# IF function



## joty19 (Dec 28, 2022)

I have data in two sheet Short List and Badge. I am trying to figure out a formula that says if the author in ShortList Column D is found in Badge Column B2:B69 then it is a "detective" 

If the author in ShortList Column D is found in Badge Column E2:E250 then it is "patrol"

If the author in ShortList Column D is found in Badge Column H2:H32 then it is "PST"

If the author in ShortList Column D is found in Badge Column K2:K5 then it is "TRU"

=IF(COUNTIF(Badge!$E$2:$E$250,ShortList!D2),"Patrol",IF(COUNTIF(Badge!$B$2:$B$69,ShortList!D2),"Detective"))
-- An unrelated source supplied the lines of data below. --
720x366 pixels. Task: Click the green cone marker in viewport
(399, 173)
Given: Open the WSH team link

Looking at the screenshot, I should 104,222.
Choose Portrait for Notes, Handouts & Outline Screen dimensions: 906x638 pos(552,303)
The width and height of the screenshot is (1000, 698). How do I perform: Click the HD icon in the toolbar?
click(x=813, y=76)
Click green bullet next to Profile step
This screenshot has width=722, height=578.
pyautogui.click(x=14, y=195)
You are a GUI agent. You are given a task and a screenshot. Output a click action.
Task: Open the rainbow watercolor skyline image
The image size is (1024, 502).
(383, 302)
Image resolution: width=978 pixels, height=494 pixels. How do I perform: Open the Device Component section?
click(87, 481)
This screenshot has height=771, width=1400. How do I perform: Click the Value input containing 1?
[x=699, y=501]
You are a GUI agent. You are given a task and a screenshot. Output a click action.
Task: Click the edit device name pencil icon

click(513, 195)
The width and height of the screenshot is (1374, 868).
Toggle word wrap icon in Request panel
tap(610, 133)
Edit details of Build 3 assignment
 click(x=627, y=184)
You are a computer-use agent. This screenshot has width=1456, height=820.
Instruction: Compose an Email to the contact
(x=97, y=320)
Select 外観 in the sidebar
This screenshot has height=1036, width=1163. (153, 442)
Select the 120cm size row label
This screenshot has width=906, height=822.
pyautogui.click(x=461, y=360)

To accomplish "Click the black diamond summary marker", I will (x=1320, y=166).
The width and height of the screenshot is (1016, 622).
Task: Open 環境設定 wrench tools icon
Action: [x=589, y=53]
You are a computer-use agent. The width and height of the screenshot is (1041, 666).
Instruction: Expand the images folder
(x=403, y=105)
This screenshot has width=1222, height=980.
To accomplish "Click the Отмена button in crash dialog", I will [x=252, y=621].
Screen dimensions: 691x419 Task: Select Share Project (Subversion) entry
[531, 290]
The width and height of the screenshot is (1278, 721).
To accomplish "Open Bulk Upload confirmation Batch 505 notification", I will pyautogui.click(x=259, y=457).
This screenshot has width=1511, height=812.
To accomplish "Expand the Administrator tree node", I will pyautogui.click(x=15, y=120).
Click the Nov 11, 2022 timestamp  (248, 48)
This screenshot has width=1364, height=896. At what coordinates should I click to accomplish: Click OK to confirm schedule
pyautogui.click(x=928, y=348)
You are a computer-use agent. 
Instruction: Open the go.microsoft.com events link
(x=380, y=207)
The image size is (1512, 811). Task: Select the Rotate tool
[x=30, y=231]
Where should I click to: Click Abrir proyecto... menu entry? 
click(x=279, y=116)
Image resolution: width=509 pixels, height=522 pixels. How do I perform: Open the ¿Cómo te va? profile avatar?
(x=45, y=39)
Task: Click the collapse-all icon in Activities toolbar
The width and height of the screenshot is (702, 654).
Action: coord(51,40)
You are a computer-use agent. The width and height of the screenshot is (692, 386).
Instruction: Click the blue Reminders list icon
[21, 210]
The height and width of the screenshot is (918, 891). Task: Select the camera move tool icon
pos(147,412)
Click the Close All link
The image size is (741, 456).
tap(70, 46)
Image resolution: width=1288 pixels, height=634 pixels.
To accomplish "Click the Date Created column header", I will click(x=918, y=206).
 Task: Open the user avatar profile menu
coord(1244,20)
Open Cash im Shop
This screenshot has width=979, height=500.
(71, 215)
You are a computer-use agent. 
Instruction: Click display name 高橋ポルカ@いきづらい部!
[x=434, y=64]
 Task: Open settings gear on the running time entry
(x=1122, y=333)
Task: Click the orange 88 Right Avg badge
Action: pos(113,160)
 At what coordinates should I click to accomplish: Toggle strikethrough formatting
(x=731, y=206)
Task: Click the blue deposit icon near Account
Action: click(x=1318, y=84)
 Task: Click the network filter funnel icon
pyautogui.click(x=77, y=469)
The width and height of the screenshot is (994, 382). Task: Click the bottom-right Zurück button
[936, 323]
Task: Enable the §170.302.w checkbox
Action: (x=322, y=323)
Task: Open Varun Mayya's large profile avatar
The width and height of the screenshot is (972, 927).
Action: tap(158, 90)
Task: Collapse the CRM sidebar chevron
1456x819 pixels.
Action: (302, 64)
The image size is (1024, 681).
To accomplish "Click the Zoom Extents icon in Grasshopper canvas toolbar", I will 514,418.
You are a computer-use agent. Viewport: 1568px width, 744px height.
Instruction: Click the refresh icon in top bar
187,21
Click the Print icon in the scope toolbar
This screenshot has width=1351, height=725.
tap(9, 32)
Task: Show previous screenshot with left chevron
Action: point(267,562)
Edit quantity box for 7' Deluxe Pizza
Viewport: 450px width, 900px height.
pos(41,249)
When I continue this function for PST and TRU I receive "FALSE" in the cell. The only difference is that their badge numbers are alphanumeric ie P95 whereas the patrol and detective badge number are only numeric. Is there a way around this?


----------



## Fluff (Dec 28, 2022)

Hi & welcome to MrExcel.
How about

```
=IF(COUNTIF(Badge!$E$2:$E$250,D2),"Patrol",IF(COUNTIF(Badge!$B$2:$B$69,D2),"Detective",IF(COUNTIF(Badge!$H$2:$H$69,D2),"PST",IF(COUNTIF(Badge!$K$2:$K$69,D2),"TRU",""))))
```


----------



## joty19 (Dec 28, 2022)

Fluff said:


> Hi & welcome to MrExcel.
> How about
> 
> ```
> ...



Hi, thank you for your reply. I copy and pasted the formula you sent and there are improvements. Now the alphanumeric badge number cells return blank. I've attached a little snippet.


----------



## Fluff (Dec 28, 2022)

Can you post your actual data.

MrExcel has a tool called “XL2BB” that lets you post samples of your data that will allow us to copy/paste it to our Excel spreadsheets, so we can work with the same copy of data that you are. Instructions on using this tool can be found here: XL2BB Add-in

Note that there is also a "Test Here” forum on this board. This is a place where you can test using this tool (or any other posting techniques that you want to test) before trying to use those tools in your actual posts.


----------



## joty19 (Dec 29, 2022)

Fluff said:


> Hi & welcome to MrExcel.
> How about
> 
> ```
> ...


The function worked, it turns out the PST column had several spaces after the number so we had to use the trim function. Once that was correct your formula worked. Thank you!


----------



## Fluff (Dec 29, 2022)

Glad it's sorted & thanks for the feedback.


----------